The cities are foreign institutions: Tallinn a medieval city built on the salt trade of Hanseatic League merchants who expanded Pärnu for the same purpose. Haapsalu is a seaside resort town of well-preserved wooden buildings, in earlier times favoured by the Russian aristocracy. My visit there is not to see the beautiful railway station where the nobility alighted in search of mud baths and healing waters, or Tchaikovsky’s bench where he used to sit and admire the grey-green waters of the Baltic. As I pass by, a stiff breeze whips the sea surface into a streaky and matt finish, floating grebes make ratchet sounds in their shelters among the rushes; a brightly coloured male climbs painfully onto a large round nest of sticks to mind the eggs as mother slides off in search of food. Further along, a statue of a white polar bear out at sea draws visiting families closer to take snaps.
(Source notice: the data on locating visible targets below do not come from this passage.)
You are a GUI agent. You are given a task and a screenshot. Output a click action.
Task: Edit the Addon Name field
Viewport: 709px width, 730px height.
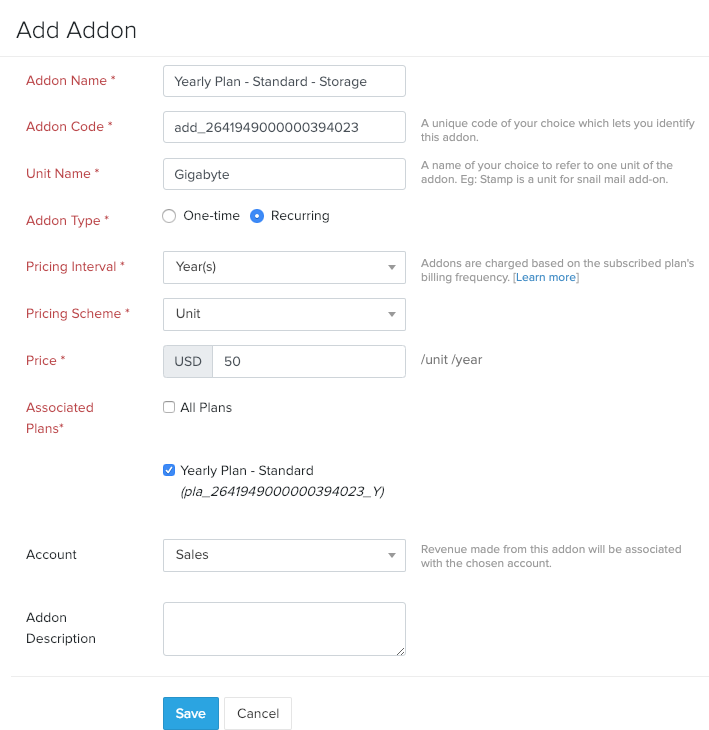tap(284, 81)
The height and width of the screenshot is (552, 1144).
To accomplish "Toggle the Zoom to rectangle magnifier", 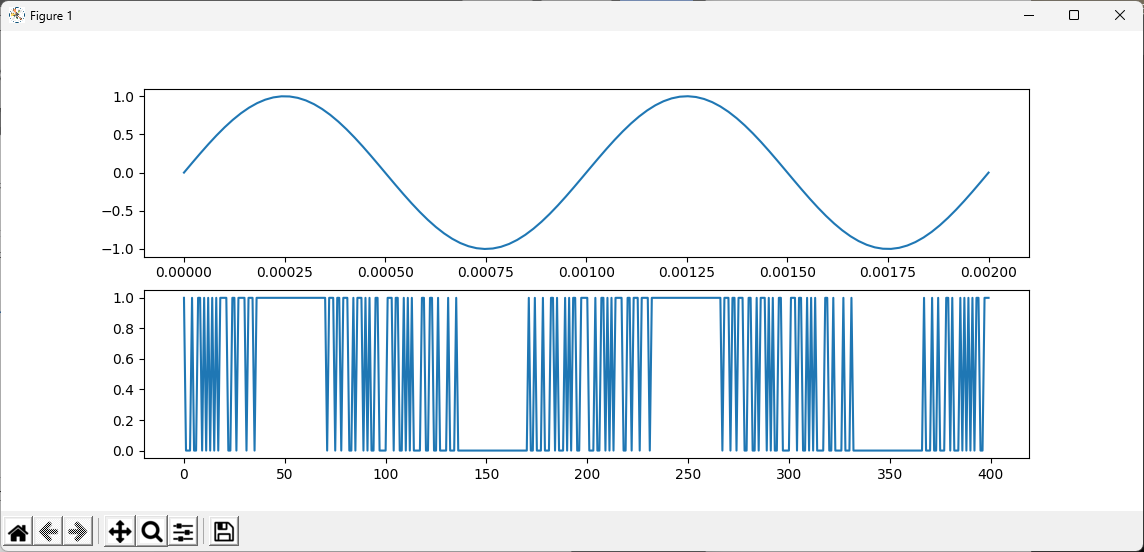I will click(152, 531).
I pass by, eventually stumbling upon Castle Square by the ruins of the loss, and find what I am looking for, Ilon’s Wonderland, a museum dedicated to the beautiful and expressive children’s book illustrations of Ilon Wikland.
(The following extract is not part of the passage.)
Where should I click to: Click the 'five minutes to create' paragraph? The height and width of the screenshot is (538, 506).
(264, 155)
Now 96 and much celebrated in Estonia, Ilon grew up in Haapsalu with her grandmother in a yellow house (after her parents abandoned her as a little girl to a train ride from Tallinn, with only her dog and battered suitcase for company – a famous story, don’t do this to your kids). She later fled to Sweden, in 1944 as so many other Estonians did, where she studied drawing and met Astrid Lindgren, well known to English speakers as the author of Pippi Longstocking. Lindgren and Ilon worked together for years to inspire children’s imagination in words and pictures.



The museum has a floor showcasing the illustrations for another Lindgren book, and says, “In Ronja’s world, nature is not merely a backdrop but a living companion. The forest teaches her courage, freedom, and respect for all living things. Nature was equally important to Astrid Lindgren. When she thought of her childhood, she did not first recall people but forests, meadows, rivers and paths.”
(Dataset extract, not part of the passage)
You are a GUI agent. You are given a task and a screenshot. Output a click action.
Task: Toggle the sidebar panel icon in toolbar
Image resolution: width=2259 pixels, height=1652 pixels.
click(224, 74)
Looking at the pictures, Ilon has captured a world of imagination, as children may see the world. A feeling stirs within me, and on impulse I buy a copy of “Ronja, the robber’s daughter” in Estonian, and drive to a campsite in a forest by a lake for the night. Stands of pine and fir are carpeted in blueberries, wild strawberries in flower, and clumps of sorrel; forest edges lined in hazel brakes; plentiful rowantrees and wild apples stand dotted about, bursting into white blossom. Raspberry canes and rushes guard the lake edge, songbirds chatter in the trees, and a cuckoo sounds - like a Swiss wall clock but deep and resonant.


Only one or two mosquitoes as the sun sets through the trees painting the tops of pine trees in bronze, and the air cools. Wandering the forest floor in gathering twilight, I decide Raejärve would be a good place to hunt for chanterelle mushrooms when they appear in August. I tested this idea later on a local who gave no answer. Like fishers, mushroom gatherers are secretive about their favourite spots. So, it’s plausible I am correct.  


Whole and complete, and that is just the campsite. The Estonian word for health is tervis, and terve means whole; terviseks is “to your health” when clinking glasses, although here, I suppose, there can be too much of a good thing. The campsite authority thinks so too, and a sign by a lakeside jetty encourages visitors to stiffen their spine and to warn their tipsy friends to not go swimming. In the morning a breakfast of blueberries and Kalev chocolate, washed down with mineral water, then picking up scattered litter – empty beer cans, chippie packets, cigarette butts, the trash of western civilisation. A swim in the lake, the brown water cold but refreshing, to then dry off in the sunlight, pack up and head to Pärnu to meet the Napp side of the family.